What is it about this day that makes it unique from all the other days of the year? Why would this one day change our lives so much? Americans had been attacked before. Americans continue to die today. There is always a war somewhere, always someone with something to prove by killing someone else. So why was this person, on this day, so much different? And why does this day still bring tears to our eyes?
I don’t know if I have the answers to those questions. But that day did change our lives, some good changes and some bad. Never before had destruction come so close to America and American soil. Pearl Harbor in 1941, was an attack on a military base. And Pancho Villa’s raid on Columbus, New Mexico in 1916, is barely a blip on the time line of the United States. There have been other terrorist attacks against the US, both abroad by foreigners and at home by radicals. But there was something about this one that made it different.
I was in a small town in Mexico. My brother was in Houston. My sister was in Waco. My parents were in Pikeville, Kentucky (population just over 6,000). Pikeville thought their coal might be in danger and had guards outside their post office. We think they were a bit disappointed they weren’t attacked. I had travel plans for the next month. I still went. I have not stopped traveling.
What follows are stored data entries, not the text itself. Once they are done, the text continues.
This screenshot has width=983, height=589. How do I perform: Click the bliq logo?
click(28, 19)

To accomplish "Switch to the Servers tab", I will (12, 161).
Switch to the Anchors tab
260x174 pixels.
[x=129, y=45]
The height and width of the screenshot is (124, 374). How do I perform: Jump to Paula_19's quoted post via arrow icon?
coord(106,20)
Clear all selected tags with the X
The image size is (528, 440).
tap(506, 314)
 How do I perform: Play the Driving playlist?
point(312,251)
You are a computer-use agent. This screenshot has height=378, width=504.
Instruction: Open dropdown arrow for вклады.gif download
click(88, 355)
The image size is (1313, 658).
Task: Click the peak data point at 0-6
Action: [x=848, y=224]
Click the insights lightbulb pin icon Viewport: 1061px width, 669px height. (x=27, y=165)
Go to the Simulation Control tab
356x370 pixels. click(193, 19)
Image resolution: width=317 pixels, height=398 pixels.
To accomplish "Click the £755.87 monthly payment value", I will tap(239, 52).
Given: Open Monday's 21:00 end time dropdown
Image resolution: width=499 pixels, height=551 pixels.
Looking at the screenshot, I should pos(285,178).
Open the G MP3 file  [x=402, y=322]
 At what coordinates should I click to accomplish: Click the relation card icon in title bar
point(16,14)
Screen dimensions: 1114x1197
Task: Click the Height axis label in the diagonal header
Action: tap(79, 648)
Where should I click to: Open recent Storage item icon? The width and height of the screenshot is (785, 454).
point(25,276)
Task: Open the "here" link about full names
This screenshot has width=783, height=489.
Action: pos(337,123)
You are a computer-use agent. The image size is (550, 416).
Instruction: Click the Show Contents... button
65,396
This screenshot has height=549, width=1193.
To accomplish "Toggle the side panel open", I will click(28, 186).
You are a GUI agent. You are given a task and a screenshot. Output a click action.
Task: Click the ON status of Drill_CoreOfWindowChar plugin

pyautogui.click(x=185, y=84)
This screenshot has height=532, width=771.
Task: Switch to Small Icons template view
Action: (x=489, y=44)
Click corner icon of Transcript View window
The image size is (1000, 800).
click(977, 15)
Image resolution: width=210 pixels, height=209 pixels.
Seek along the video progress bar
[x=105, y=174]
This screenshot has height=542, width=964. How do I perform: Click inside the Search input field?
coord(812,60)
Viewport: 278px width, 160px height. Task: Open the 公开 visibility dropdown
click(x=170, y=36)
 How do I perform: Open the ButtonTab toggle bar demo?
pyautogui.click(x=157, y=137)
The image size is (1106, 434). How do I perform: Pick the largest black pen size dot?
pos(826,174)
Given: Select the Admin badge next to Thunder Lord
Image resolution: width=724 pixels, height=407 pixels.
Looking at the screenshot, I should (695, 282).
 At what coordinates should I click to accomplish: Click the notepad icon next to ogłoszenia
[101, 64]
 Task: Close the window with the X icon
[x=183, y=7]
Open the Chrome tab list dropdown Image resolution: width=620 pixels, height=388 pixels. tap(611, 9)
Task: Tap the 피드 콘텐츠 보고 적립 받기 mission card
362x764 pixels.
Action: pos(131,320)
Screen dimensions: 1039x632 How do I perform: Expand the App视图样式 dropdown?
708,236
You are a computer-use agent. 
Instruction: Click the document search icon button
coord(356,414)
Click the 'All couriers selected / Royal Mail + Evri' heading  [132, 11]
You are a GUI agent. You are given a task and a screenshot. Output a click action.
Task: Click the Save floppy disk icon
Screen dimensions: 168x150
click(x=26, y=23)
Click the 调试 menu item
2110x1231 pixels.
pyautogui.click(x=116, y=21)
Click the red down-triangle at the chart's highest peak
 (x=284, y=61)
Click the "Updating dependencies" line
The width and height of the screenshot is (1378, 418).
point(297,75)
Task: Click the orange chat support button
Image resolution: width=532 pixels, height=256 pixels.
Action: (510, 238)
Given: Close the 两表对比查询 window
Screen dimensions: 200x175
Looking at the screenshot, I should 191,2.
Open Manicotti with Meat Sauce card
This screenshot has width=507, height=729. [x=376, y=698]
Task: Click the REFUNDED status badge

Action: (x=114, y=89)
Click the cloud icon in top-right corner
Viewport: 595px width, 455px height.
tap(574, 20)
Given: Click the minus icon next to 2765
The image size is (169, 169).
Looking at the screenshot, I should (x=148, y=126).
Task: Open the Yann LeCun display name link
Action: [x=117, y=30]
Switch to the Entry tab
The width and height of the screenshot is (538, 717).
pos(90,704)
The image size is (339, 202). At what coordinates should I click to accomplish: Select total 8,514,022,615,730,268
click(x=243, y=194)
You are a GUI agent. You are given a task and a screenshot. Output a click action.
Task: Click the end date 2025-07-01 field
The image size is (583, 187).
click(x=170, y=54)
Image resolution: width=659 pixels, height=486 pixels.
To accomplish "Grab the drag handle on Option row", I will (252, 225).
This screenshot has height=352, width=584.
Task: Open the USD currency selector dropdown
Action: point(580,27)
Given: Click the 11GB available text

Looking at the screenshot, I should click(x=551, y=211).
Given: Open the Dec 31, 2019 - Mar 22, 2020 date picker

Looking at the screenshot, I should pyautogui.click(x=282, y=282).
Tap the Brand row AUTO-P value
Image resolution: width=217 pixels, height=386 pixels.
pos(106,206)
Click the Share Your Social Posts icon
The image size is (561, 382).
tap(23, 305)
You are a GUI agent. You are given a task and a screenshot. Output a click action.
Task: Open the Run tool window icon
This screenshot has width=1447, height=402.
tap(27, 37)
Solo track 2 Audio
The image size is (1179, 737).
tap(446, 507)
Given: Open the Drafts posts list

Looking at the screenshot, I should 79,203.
I faced a similar choice to one that President Bush has been criticized for. He was in a room of second graders, seven year-olds, when he found out. People have criticized him for not leaving the room, for staying where he was at. That day was already going to be hard enough for those children, if he had left, he would’ve panicked them more. I was in a class of fourth graders. I remember struggling with how much to tell them, and what to tell them, so that they would know something was going on, most of them had family in the States, but not so much that they would panic, and not so much that I would panic before I knew more.
Whatever the reason, this day has changed. We have changed. I have changed.